# Preparation

**Picking a scraper package**

There are a variety of python packages that are designed to scrape social media posts. Some examples (ranked by number of stars):

- [Ultimate Facebook Scraper](https://github.com/harismuneer/Ultimate-Facebook-Scraper) 2.6k stars. Last activity Jul 2023. "Scrapes almost everything about a Facebook user's profile". Uses Selenium. Requires $119 payment.
- [Unofficial APIs](https://github.com/Rolstenhouse/unofficial-apis) 2.5k stars. Last activity Jan 2023. List of unofficial APIs for various services, none for Facebook for now, but might be worth to check in the future.
- [facebook-page-post-scraper](https://github.com/minimaxir/facebook-page-post-scraper) 2.1k stars. Last activity Dec 2017. Archived and read-only. 
- [facebook-scraper](https://github.com/kevinzg/facebook-scraper) 1.9k stars. Last activity Nov 2023. "Scrape Facebook public pages without an API key."
- [facebook-post-scraper](https://github.com/brutalsavage/facebook-post-scraper) 282 stars.
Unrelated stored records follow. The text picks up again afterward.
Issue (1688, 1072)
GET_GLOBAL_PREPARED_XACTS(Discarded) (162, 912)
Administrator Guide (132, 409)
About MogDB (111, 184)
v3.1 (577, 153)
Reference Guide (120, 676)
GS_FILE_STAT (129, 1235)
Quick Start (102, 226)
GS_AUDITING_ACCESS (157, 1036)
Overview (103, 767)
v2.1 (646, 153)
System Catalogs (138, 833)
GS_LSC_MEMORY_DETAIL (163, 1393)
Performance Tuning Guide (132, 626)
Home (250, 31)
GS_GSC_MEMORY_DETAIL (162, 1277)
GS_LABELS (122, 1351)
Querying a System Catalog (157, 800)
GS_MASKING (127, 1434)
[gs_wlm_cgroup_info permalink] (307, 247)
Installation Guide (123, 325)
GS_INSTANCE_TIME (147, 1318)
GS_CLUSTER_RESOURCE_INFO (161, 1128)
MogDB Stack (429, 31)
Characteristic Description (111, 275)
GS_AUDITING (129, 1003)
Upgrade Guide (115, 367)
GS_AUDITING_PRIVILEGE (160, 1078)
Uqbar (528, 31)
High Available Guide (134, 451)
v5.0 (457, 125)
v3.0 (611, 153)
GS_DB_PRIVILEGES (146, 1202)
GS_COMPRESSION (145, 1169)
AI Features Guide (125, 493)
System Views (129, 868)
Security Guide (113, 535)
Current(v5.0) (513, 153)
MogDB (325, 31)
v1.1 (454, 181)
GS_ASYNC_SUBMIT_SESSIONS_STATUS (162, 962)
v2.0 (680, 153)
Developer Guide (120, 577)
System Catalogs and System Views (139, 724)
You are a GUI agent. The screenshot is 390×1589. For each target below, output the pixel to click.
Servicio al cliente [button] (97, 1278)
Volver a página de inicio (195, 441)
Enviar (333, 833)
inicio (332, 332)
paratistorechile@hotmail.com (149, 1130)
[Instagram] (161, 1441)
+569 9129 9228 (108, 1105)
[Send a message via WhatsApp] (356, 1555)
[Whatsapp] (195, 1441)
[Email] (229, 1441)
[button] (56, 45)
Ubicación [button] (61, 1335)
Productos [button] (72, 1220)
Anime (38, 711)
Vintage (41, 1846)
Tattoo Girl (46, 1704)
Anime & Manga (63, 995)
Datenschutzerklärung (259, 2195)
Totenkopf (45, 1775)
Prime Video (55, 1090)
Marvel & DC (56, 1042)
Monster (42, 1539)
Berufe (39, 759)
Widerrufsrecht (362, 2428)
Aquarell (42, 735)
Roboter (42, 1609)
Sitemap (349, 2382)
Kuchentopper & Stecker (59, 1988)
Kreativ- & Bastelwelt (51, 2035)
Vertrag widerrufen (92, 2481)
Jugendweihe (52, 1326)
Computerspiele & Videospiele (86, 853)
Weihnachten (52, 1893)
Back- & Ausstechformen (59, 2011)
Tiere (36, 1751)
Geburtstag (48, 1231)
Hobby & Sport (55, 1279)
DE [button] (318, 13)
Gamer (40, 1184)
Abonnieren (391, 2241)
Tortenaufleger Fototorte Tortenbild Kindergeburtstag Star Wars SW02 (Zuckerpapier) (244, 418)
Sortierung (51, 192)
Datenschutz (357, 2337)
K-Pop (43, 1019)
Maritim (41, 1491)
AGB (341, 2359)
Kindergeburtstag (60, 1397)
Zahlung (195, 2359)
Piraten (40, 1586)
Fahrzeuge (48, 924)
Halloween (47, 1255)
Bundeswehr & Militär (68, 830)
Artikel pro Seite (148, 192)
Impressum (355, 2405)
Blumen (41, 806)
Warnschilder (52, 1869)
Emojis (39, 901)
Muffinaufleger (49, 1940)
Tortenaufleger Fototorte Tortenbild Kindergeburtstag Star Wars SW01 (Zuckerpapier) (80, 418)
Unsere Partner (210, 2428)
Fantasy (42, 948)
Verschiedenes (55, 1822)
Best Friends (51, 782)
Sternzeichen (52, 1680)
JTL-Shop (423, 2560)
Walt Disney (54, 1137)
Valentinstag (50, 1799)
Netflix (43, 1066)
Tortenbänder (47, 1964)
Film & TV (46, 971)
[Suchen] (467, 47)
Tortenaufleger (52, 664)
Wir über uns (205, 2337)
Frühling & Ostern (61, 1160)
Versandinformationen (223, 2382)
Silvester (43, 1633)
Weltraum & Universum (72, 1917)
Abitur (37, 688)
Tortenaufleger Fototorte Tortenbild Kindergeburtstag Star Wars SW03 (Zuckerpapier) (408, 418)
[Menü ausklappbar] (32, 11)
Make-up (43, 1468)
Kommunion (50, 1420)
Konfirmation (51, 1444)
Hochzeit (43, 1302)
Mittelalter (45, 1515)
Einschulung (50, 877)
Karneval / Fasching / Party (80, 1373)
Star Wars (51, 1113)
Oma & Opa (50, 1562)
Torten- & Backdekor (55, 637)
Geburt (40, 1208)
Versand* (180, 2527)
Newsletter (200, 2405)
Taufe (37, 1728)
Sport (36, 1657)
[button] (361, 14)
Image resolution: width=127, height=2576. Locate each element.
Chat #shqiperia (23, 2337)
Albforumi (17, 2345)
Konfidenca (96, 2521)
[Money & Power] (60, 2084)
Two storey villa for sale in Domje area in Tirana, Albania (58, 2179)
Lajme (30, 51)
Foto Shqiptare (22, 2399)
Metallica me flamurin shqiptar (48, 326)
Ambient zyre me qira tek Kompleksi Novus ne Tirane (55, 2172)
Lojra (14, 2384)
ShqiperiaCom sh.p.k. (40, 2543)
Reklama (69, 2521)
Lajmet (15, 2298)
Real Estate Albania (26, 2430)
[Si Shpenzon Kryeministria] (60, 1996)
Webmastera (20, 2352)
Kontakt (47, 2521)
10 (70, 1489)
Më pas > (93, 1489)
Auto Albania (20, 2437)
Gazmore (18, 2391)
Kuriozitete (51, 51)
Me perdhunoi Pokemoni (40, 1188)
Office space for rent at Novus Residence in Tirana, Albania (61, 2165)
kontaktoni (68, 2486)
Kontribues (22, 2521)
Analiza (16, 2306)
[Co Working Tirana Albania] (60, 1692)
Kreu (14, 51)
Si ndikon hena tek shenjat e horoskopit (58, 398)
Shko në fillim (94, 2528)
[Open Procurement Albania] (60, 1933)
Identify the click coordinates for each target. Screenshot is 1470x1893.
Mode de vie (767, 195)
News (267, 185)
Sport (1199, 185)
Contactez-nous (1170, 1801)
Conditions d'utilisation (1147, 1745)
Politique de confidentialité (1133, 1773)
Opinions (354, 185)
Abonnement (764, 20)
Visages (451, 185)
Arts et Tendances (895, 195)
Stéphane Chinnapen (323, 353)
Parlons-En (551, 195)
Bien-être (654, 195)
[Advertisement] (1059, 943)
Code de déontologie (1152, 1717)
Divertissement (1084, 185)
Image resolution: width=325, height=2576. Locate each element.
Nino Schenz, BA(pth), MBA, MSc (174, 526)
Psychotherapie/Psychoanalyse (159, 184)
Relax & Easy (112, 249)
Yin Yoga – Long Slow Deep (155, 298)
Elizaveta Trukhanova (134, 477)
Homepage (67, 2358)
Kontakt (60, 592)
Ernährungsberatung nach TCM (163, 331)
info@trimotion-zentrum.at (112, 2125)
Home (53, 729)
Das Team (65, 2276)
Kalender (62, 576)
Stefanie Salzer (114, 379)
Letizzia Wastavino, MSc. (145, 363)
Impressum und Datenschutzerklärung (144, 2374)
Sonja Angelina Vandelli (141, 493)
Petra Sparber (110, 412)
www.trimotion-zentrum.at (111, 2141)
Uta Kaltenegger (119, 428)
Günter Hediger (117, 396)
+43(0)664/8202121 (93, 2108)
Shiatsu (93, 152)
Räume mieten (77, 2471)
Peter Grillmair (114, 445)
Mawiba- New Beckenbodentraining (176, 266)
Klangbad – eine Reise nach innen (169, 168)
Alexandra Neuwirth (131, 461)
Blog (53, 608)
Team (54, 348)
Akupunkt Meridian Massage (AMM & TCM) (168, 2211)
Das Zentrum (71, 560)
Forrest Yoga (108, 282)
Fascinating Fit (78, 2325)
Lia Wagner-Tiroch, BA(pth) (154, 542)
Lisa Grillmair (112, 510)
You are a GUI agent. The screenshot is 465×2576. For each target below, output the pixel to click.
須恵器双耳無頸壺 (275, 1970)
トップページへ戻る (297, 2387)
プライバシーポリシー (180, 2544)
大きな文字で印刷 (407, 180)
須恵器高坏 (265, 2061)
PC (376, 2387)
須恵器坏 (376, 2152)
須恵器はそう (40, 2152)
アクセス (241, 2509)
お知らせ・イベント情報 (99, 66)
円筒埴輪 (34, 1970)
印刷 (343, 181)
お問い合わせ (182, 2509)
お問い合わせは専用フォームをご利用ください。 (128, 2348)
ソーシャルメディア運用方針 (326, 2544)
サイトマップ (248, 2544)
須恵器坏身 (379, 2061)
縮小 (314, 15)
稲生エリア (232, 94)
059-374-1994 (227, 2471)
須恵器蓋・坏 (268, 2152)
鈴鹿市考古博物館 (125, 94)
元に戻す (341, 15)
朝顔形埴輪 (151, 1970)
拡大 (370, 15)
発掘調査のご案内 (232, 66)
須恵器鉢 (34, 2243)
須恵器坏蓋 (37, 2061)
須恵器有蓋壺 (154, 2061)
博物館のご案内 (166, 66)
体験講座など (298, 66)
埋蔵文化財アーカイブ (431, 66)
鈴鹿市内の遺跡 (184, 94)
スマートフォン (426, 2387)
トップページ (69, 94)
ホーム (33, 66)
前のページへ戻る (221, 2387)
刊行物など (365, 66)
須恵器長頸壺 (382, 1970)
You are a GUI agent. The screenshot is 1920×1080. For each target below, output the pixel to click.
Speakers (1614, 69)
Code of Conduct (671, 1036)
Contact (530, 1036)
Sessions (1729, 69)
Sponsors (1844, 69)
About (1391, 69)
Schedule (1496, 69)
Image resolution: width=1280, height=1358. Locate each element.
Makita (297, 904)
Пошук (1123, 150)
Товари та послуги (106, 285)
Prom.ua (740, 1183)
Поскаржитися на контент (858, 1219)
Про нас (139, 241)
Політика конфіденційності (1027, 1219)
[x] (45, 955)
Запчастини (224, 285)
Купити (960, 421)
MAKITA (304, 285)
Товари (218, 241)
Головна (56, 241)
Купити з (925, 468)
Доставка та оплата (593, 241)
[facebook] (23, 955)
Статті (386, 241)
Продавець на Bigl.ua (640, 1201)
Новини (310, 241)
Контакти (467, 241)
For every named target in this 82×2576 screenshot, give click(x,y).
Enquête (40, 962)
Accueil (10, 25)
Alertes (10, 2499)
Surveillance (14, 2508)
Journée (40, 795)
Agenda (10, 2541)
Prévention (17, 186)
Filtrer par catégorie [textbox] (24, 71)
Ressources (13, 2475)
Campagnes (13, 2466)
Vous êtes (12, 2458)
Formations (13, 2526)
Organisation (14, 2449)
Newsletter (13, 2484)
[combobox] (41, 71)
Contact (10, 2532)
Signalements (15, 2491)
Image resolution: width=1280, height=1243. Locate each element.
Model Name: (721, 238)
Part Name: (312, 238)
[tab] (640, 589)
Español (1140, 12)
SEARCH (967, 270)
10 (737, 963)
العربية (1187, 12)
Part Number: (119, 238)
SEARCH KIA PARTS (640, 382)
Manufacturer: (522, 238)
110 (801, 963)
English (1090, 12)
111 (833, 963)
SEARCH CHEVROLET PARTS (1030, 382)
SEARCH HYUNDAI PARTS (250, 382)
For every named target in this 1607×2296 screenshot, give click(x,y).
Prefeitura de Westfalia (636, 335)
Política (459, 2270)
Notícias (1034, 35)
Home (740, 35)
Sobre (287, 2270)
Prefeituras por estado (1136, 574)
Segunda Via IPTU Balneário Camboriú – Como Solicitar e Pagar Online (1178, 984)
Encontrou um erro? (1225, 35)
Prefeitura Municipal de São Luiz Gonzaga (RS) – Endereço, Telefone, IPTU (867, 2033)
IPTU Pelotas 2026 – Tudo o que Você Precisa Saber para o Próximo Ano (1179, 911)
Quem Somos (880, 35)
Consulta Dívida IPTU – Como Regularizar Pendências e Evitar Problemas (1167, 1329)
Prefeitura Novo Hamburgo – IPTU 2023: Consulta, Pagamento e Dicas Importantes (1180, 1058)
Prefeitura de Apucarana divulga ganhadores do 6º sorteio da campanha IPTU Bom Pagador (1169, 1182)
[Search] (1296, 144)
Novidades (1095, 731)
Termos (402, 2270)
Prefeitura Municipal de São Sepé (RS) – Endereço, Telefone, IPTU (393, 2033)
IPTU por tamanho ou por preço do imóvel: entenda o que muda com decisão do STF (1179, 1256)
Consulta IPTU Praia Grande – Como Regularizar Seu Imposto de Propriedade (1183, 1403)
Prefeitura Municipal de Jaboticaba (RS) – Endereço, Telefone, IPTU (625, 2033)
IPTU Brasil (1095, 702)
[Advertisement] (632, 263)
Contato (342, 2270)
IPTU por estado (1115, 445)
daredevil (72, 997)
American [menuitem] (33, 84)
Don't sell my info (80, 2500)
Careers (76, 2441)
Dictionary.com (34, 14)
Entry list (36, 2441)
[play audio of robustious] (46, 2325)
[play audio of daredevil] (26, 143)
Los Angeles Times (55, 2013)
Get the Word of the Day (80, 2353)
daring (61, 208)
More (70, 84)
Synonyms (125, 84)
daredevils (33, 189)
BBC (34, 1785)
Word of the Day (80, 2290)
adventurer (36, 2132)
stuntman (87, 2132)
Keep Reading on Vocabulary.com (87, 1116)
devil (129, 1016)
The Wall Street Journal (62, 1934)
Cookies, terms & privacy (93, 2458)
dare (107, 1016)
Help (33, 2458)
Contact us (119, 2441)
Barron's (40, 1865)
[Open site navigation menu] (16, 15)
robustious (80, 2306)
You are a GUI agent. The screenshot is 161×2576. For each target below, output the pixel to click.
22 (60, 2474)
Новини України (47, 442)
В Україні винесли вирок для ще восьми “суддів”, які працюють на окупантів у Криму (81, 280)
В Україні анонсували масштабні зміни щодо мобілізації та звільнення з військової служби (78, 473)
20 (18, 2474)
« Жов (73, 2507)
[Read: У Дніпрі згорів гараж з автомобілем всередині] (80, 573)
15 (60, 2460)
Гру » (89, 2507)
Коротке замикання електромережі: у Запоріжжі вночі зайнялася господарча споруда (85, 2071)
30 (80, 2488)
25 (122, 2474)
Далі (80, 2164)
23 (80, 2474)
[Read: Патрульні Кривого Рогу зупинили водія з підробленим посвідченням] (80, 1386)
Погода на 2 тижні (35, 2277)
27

Last activity Sep 2020. "Scrape Facebook Public Posts without using Facebook API."
- [major-scrapy-spiders](https://github.com/talhashraf/major-scrapy-spiders) 272 stars. Last activity Jul 2017. Has a profile spider for Scrapy.
- [facebook-scraper-selenium](https://github.com/apurvmishra99/facebook-scraper-selenium) 179 stars. Last activity Jun 2020. "Scrape posts from any group or user into a .csv file without needing to register for any API access".

Based on this list, it seems that the highest starred option that isn't paid, is available for Facebook, and isn't archived is `facebook-scraper`. So that is what we will use. 


To use the `facebook-scraper` package, we need cookies to bypass the login page. Export Facebook.com cookies using extension such as [Edit This Cookie](https://www.editthiscookie.com/). Save as txt file. 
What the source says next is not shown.